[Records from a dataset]

══════════════════════════════

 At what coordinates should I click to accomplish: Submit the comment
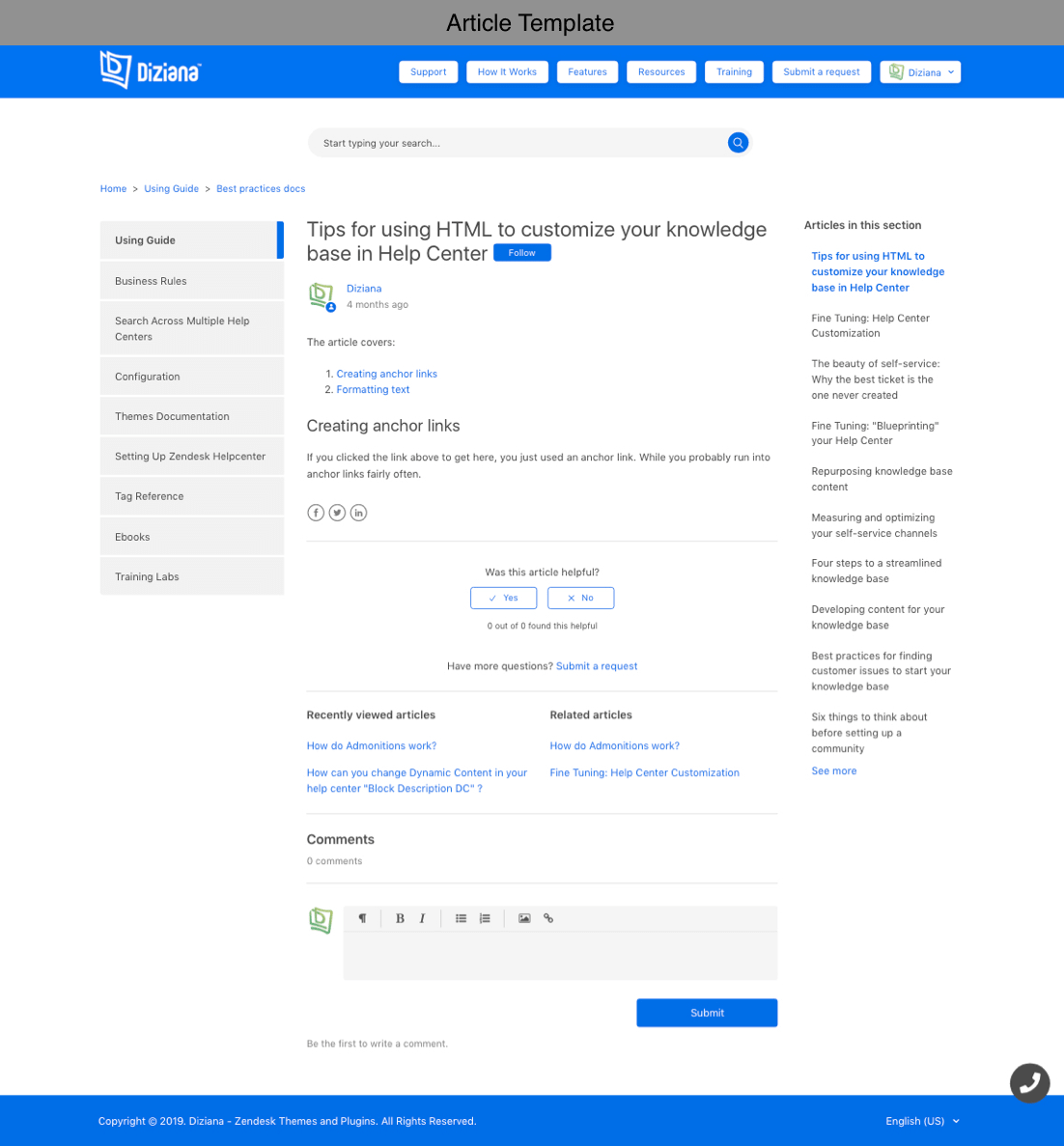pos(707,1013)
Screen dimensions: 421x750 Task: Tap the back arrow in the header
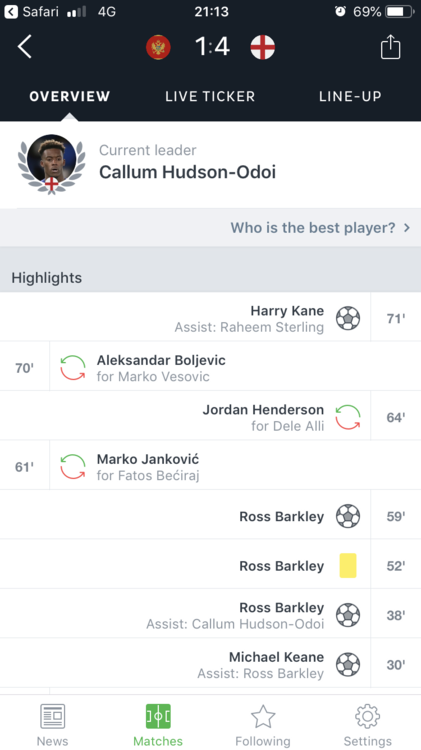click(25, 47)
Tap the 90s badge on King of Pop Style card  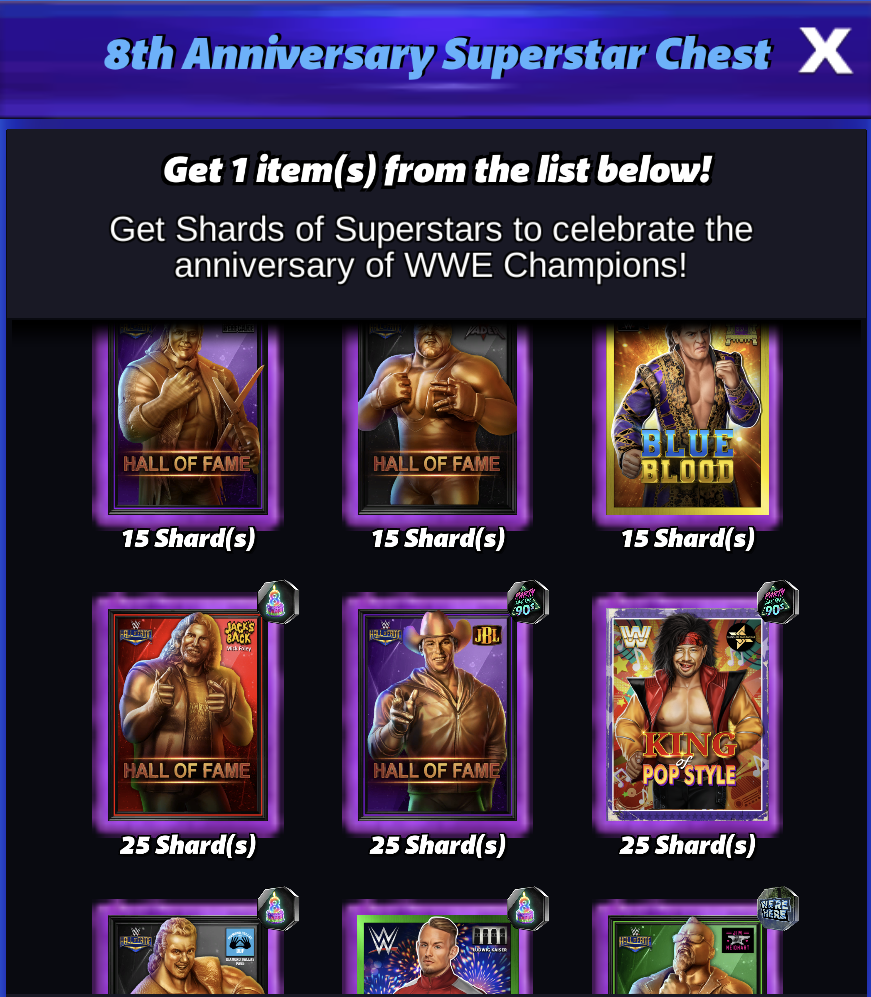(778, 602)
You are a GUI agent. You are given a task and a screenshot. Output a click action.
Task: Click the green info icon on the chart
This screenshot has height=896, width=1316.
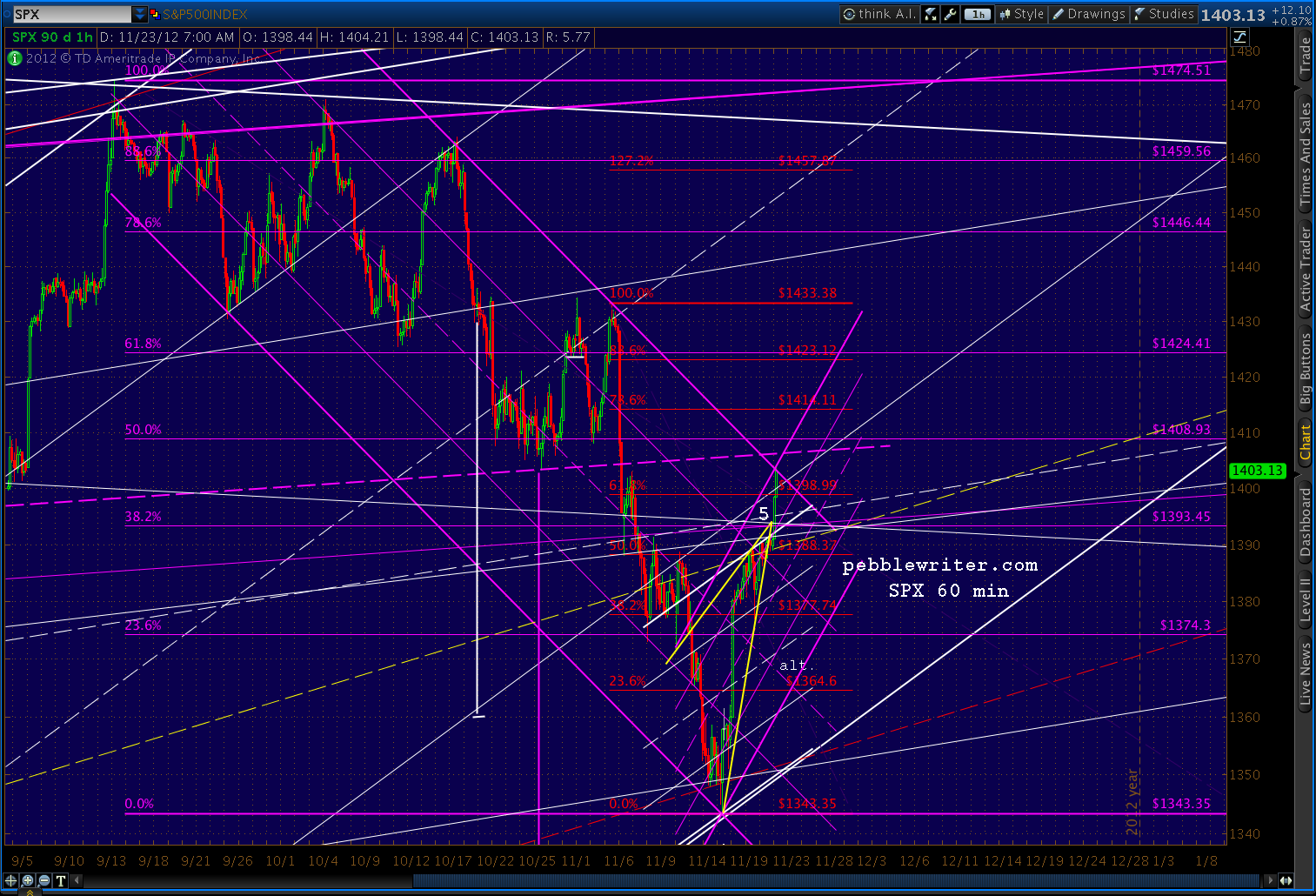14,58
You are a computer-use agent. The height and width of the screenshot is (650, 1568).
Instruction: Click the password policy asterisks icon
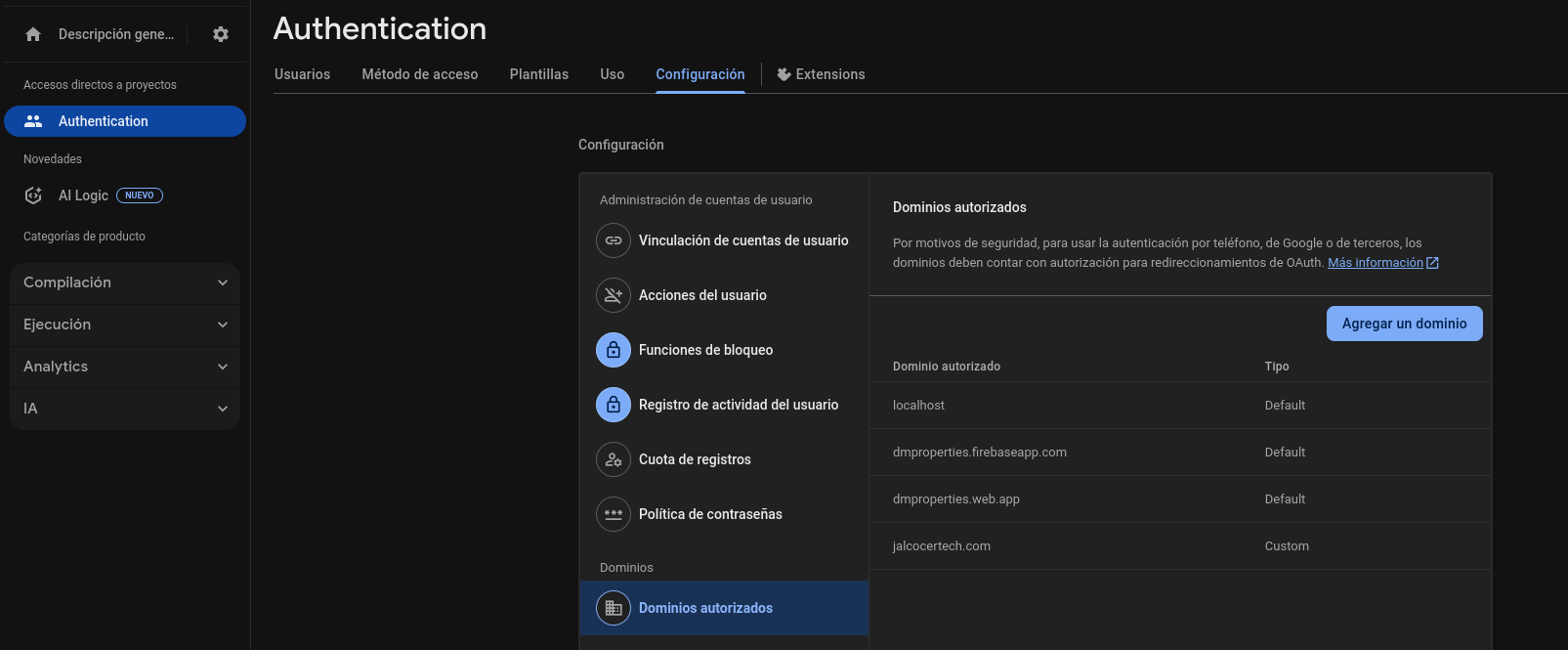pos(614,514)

══════════════════════════════

> **Brief**
The lines to return are those in the entries above that hold "agent".

> **Task result**
You are a GUI agent. You are given a task and a screenshot. Output a click action.
You are a computer-use agent. The height and width of the screenshot is (650, 1568).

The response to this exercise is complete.